::: Source passage :::

Some
of Nigeria’s wealthiest industrialists, former government officials and their
relatives, were amongst thousands of individuals around the world who operated
highly secretive foreign accounts with the Swiss branch of banking giant,
HSBC, concealing their identities for years and using codes perhaps to shake
off tax authorities from accounts, some of which held illicit assets from criminals,
traffickers, arms dealers and other outlaws, secret files published last week
by a consortium of journalists around the world have shown.
The
trove, released by the French Daily, Le Monde and the International Consortium of
Investigative Journalists, in partnership with PREMIUM TIMES, and a host
of other major media organisations around the world, showed how HSBC profited
doing business with people who stole from their countries and some of the
world’s most notorious con artists, including people who made a fortune
fuelling wars in Africa.
PREMIUM
TIMES is the only Nigerian publication involved in the investigation, which
lasted several months.
The
bank helped questionable characters conceal their wealth despite knowing their
sources, and devised ways to hide the identities of the owners of the secret
accounts from governments around the world.
At
least 100,000 secret bank account operators who owned about $100 billion were
exposed in the leaks, unsettling investigators in several countries.
A
Roll-call of Nigerian Clients
French
authorities have so far linked 201 individual and corporate HSBC clients with
Nigeria – either nationals or having business interests in the oil-rich West
African country. However the sorting procedure might be faulty and some of
those listed may end up having nothing to do with Nigeria.
Top
on the list of Nigerians whose names appeared on the file is Africa’s richest
industrialist, Aliko Dangote.

::: Data excerpts :::

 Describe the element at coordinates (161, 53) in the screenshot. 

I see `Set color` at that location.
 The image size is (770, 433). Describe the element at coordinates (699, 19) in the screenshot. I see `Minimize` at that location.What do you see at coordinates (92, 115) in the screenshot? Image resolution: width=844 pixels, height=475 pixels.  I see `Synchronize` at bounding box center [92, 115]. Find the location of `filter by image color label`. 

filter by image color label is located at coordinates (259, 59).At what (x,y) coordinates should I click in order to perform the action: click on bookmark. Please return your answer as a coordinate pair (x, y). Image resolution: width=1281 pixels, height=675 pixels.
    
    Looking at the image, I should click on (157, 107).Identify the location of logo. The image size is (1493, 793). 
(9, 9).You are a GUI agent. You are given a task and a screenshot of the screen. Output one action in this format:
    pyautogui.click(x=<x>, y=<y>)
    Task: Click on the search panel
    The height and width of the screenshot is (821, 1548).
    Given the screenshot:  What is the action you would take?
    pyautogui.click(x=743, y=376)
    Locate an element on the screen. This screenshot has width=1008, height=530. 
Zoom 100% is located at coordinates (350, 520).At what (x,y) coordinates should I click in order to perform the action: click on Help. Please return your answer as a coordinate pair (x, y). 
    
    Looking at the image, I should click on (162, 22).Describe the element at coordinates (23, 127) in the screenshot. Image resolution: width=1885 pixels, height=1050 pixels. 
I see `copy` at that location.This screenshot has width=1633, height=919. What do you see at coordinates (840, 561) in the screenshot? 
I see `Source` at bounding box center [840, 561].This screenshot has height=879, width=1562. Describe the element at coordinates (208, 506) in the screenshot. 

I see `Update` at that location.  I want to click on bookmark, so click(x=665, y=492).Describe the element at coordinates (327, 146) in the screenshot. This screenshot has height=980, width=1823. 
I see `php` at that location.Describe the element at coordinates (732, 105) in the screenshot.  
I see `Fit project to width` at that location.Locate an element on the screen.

:::

■ What the exercise asks
Carry the article on Nigerian clients of HSBC's Swiss branch further, picking up after its last sentence. These items are separate from the article on Nigerian clients of HSBC's Swiss branch.

■ Response
Another
Nigerian businessman and owner of mobile telecom company, Globacom, Mike
Adenuga, also appears on the files.
Vikky
Preye Mark, estranged wife of Nigeria’s Senate President, David Mark, was also
listed.
Many
of the accounts date back to the 1990s and up to 2005/2006, when the data were
stolen by a former staff of HSBC, Hervé Falcian.
According
to details pieced together by the ICIJ, HSBC fashioned a series of layers of
privacy schemes to ensure the worst of criminals and characters were protected.
The
methods used were simple but had complex implications.
First,
the account owner opens an account in his or her name, and the bank, in
connivance with the customer, replaces the account holder’s name with a number
code that is then given to the client.
At
times, the clients are encouraged to incorporate offshore shell companies in
notorious tax havens, which then indirectly hold the accounts on behalf of the
real beneficial owners.
The
bank repeatedly reassured clients it would not disclose details of the accounts
to national authorities, even if evidence suggested that the accounts were
undeclared to tax authorities in the client’s home country.
The
code meant the client would no longer be tied to the account with his name, but
in all transactions with the bank, he or she will be identified with the
number.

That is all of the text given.